“We shall go to the camp,” answered Ulenspiegel.

“They will get there all right, and by night if an opportunity offers” (and the host, whistling, made the gesture of a man cutting a throat). “Steel-wind will stop the blackbird Nassau from ever whistling again. Come on, something to drink, hey!”

“You are a gay fellow, even though you are married,” replied Ulenspiegel.

Said the host:

“I neither was nor am. I hold the secrets of princes. Drink up! My wife would steal them from my pillow to have me hanged and to be a widow sooner than Nature means it. Vive Dieu! they are coming ... where are the new passes? On my Christian heart. Let us drink! They are there, three hundred paces along the road, at Marche-les-Dames. Do ye see them? Let us drink!”

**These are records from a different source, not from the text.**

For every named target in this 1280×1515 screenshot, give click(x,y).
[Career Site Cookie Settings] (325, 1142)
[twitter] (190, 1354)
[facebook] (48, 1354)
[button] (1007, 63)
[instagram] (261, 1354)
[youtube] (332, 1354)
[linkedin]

“Drink,” said Ulenspiegel. “I drink to the king, to the duke, to the preachers, to Steel-wind; I drink to you, to me; I drink to the wine and to the bottle. You are not drinking.” And at every health Ulenspiegel filled up his glass and the host emptied it.

Ulenspiegel studied him for some time; then rising up:

“He is asleep,” said he; “let us go, Lamme.”

When they were outside:

“He has no wife to betray us.... The night is about to come down.... You heard clearly what this rogue said, and you know who the three preachers are?”